** 要求 **
改写下面最小三角形题解中的一段：从含有“类似于分治找最近/远点对.”的地方开始，到“#define sqr(x) ((x)*(x))”之后结束，并把其中的“INF”都换成“BIG”。
---------- 正文
BZOJ 2458: [BeiJing2011]最小三角形 (分治)
分治就是了.
类似于分治找最近/远点对.
CODE
#include <bits/stdc++.h>
using namespace std;
const double eps = 1e-13;
const int MAXN = 200005;
const double INF = 1e15;
#define sqr(x) ((x)*(x))
struct Point {
double x, y;
Point(){}
Point(double x, double y):x(x), y(y){}
inline friend double dist(const Point &A, const Point &B) {
return sqrt(sqr(A.x-B.x) + sqr(A.y-B.y));
}
inline friend double S_tri(const Point &A, const Point &B, const Point &C) {
return dist(A, B) + dist(A, C) + dist(B, C);
}
}a[MAXN];
inline bool cmpx(const Point &A, const Point &B) { return A.x < B.x; }
inline bool cmpy(const Point &A, const Point &B) { return A.y < B.y; }
int n;
double solve(int l, int r) {
if(r-l < 2) return INF;
if(r-l == 2) return S_tri(a[l], a[l+1], a[l+2]);
int mid = (l + r) >> 1; double X = a[mid].x;
double re = min(solve(l, mid-1), solve(mid+1, r));
int st = l, ed = r;
while(X-a[st].x > re/2) ++st;
while(a[ed].x-X > re/2) --ed;
sort(a + st, a + ed + 1, cmpy);
for(int i = st; i <= ed; ++i)
for(int j = i+1; j <= ed; ++j)
if(dist(a[i], a[j]) + eps > re/2) break; //剪枝必须加
else for(int k = j+1; k <= ed; ++k)
if(dist(a[i], a[k]) + eps > re/2) break;
else re = min(re, S_tri(a[i], a[j], a[k]));
sort(a + st, a + ed + 1, cmpx);
return re;
}
int main() {
scanf("%d", &n);
for(int i = 1; i <= n; ++i)
scanf("%lf%lf", &a[i].x, &a[i].y);
sort(a + 1, a + n + 1, cmpx);
printf("%.6f\n", solve(1, n));
}
--------------------
---------- 数据条目
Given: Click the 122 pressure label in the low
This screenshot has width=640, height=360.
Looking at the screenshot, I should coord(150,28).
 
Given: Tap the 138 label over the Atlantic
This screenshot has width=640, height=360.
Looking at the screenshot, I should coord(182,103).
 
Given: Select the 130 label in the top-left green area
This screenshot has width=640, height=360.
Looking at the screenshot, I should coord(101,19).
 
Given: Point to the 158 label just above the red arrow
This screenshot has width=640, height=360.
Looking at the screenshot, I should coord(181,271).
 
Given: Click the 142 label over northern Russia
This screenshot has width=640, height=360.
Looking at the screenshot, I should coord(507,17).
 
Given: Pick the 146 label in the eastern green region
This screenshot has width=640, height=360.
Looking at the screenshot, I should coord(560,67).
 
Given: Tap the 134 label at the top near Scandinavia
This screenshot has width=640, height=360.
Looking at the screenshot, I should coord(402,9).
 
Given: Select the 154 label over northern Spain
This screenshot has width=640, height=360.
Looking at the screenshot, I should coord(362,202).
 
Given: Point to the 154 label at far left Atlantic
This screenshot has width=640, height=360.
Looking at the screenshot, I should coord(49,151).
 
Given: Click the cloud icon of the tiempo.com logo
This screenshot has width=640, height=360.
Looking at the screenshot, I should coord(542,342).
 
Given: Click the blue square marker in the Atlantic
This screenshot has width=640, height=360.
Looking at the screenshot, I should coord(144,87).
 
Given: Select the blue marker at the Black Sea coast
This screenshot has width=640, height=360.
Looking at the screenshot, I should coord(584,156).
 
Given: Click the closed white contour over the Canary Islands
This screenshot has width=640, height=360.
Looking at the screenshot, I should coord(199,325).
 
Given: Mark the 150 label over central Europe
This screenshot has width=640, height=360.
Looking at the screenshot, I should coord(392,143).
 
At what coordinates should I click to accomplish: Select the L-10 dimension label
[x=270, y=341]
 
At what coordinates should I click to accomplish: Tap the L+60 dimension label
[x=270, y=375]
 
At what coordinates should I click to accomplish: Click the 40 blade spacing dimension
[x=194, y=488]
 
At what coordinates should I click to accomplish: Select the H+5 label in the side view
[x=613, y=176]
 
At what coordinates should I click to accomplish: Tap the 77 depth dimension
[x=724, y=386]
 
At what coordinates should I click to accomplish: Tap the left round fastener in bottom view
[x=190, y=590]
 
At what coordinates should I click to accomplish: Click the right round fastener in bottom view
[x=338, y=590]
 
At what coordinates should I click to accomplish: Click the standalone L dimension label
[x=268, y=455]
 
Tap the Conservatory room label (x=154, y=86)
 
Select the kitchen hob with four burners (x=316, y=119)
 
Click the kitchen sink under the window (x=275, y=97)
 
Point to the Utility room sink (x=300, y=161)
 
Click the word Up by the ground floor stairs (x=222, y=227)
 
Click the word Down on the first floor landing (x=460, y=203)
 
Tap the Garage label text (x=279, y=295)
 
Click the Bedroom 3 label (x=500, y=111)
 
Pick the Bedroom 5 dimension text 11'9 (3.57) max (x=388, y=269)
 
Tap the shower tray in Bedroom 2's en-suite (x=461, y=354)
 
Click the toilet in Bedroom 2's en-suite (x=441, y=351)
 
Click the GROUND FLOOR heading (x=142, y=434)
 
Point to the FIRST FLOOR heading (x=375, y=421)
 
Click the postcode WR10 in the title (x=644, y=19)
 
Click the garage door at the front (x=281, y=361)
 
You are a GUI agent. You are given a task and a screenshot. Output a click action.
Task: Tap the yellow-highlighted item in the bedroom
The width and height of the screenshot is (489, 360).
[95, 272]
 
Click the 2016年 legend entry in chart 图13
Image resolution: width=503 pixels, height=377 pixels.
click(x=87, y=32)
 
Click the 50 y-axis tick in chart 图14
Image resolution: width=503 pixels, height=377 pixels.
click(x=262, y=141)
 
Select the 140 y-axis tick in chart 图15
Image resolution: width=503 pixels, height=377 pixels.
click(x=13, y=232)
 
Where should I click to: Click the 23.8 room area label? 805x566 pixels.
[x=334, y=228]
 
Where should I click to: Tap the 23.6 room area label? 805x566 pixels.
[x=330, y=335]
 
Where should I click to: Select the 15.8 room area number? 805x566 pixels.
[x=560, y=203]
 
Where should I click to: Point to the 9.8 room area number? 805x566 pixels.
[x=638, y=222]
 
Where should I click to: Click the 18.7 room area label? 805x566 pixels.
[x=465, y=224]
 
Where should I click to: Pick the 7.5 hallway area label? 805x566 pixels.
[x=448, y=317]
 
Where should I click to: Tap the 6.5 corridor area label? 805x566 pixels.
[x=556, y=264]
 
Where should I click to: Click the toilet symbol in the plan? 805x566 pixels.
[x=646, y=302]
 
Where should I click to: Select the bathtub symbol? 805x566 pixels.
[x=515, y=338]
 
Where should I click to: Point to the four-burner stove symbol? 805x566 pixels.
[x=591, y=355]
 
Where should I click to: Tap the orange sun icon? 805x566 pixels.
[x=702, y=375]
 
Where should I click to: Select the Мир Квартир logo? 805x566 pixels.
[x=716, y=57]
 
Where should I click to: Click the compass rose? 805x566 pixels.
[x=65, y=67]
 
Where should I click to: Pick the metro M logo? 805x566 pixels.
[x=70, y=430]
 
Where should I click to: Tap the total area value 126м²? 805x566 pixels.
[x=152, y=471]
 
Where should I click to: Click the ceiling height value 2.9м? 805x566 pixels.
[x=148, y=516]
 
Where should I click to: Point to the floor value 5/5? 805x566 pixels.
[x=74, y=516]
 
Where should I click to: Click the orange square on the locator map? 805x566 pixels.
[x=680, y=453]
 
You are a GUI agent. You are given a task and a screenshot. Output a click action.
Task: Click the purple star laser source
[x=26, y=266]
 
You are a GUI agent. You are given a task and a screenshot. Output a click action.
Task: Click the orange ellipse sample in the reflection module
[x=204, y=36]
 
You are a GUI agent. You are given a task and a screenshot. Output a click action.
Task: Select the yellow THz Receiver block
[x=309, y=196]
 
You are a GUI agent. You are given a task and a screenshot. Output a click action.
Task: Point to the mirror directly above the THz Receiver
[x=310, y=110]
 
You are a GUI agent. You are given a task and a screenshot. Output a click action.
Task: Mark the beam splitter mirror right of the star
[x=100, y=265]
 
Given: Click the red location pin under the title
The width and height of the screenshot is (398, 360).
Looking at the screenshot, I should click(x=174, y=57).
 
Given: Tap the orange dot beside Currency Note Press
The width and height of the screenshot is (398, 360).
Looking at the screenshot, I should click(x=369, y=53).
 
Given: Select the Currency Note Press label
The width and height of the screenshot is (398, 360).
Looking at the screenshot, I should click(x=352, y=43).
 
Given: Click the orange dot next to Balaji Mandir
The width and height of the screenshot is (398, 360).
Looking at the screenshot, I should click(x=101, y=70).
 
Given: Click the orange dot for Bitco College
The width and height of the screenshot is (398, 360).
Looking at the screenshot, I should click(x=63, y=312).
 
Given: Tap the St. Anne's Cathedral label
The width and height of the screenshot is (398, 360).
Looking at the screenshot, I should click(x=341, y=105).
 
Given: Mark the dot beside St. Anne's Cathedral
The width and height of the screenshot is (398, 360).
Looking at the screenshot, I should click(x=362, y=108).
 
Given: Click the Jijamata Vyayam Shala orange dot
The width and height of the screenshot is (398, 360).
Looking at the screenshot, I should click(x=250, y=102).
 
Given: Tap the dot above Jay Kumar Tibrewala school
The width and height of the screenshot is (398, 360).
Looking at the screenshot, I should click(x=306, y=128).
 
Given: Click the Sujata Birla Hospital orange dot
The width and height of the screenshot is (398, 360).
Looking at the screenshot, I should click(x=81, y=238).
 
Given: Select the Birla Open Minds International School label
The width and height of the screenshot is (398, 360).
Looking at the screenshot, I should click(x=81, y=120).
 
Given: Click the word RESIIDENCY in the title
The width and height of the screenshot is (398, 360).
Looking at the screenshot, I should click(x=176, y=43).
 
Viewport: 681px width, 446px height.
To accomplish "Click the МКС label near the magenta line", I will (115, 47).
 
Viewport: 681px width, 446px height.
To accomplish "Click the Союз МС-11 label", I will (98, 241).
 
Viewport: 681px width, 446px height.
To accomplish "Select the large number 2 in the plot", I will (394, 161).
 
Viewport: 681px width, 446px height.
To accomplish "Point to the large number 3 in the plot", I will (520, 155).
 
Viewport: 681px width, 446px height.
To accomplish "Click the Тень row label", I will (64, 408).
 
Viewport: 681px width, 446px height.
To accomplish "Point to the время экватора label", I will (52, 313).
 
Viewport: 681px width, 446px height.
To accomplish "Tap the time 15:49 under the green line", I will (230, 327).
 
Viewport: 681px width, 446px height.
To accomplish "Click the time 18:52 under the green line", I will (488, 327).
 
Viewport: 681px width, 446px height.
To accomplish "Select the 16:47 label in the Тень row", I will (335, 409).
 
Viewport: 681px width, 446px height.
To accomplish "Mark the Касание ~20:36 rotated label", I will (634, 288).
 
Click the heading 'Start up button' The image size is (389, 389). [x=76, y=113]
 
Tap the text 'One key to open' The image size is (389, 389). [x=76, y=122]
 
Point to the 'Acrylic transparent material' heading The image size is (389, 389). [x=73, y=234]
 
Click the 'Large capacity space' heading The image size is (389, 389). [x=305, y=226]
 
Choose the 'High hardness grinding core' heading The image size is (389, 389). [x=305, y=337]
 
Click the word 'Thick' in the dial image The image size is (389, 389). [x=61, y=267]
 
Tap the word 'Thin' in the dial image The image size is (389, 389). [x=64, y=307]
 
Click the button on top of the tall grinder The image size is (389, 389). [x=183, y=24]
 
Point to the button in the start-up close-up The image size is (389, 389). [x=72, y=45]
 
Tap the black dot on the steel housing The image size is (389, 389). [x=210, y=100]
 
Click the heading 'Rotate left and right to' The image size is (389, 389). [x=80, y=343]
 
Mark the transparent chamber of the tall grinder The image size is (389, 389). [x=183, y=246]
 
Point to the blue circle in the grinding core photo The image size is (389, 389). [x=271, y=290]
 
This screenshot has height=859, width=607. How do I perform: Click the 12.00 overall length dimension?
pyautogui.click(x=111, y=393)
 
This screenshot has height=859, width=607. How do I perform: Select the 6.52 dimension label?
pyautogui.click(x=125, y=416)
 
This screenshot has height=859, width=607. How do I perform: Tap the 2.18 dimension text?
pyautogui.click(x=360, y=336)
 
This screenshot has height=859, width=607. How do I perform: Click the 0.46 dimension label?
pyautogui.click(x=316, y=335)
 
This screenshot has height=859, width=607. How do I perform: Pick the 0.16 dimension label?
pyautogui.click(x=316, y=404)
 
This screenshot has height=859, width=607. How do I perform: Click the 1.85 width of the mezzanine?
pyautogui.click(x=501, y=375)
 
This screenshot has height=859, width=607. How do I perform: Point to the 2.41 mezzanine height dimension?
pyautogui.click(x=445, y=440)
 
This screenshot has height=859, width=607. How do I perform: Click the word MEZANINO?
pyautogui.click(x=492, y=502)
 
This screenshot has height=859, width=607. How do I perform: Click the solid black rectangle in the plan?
--------------------
** 答案 **
类似于分治找最近/远点对.
CODE
#include <bits/stdc++.h>
using namespace std;
const double eps = 1e-13;
const int MAXN = 200005;
const double BIG = 1e15;
#define sqr(x) ((x)*(x))